PAGE
# Chocolate Almond- Yum!



## Cirafly24 (May 17, 2011)

This is my second batch ever  Scented with Chocolate FO and Almond FO. I used the soap balls I made with the scraps of my first batch to make polka dots in this one. 

I had been looking everywhere for something to use as a log mold. You know how everything starts to look like a potential mold? Well, apparently this is contagious, because my fiance came home with this for me:







He found it at a rummage sale, it's meant for rolls of coins, but it works perfectly as a 2lb log mold! It came with two others that will work as 1lb and 1.5lb molds as well. 

Recipe included olive pomace oil, coconut oil, palm kernel oil, castor oil, shea butter, avocado oil, and kokum butter.

Unmolded:





It overheated and cracked...odd since I soaped at 95 degrees and my house is quite cool, about 62 degrees.





Cut photo:





Do you think the inside will darken to match the outside? Because right now, the bars look like little pieces of bread with eyes haha!


----------



## MsDee (May 17, 2011)

Wow!! You did Great!! Congrats! 

And within time your soap should come together to look the same.


----------



## cinta (May 17, 2011)

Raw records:
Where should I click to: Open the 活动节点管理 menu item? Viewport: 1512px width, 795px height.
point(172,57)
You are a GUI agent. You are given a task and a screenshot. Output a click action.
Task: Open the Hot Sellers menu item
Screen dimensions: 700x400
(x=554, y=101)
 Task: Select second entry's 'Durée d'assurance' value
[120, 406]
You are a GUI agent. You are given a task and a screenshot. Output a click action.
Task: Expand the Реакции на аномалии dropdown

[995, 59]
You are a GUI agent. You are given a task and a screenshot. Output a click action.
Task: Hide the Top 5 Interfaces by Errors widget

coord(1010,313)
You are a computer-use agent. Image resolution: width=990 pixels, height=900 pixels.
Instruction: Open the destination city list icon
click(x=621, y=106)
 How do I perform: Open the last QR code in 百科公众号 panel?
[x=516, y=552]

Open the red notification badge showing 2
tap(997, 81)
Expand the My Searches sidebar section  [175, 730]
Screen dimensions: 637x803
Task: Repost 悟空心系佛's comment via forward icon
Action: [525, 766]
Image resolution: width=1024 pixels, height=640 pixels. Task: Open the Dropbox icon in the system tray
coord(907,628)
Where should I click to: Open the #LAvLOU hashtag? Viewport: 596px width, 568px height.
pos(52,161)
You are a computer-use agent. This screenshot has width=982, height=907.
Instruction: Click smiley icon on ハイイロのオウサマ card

EXERCISE REQUIREMENTS
a - Transcribe the soap thread from "He found it" to "about 62 degrees.".
b - In the records, switch "notification badge" to "alert badge" from the line with "How do I perform: Open" to the line with "pos(52,161)", and return only those lines.

FULL SOLUTIONS
a -
He found it at a rummage sale, it's meant for rolls of coins, but it works perfectly as a 2lb log mold! It came with two others that will work as 1lb and 1.5lb molds as well. 

Recipe included olive pomace oil, coconut oil, palm kernel oil, castor oil, shea butter, avocado oil, and kokum butter.

Unmolded:





It overheated and cracked...odd since I soaped at 95 degrees and my house is quite cool, about 62 degrees.

b -
 How do I perform: Open the last QR code in 百科公众号 panel?
[x=516, y=552]

Open the red alert badge showing 2
tap(997, 81)
Expand the My Searches sidebar section  [175, 730]
Screen dimensions: 637x803
Task: Repost 悟空心系佛's comment via forward icon
Action: [525, 766]
Image resolution: width=1024 pixels, height=640 pixels. Task: Open the Dropbox icon in the system tray
coord(907,628)
Where should I click to: Open the #LAvLOU hashtag? Viewport: 596px width, 568px height.
pos(52,161)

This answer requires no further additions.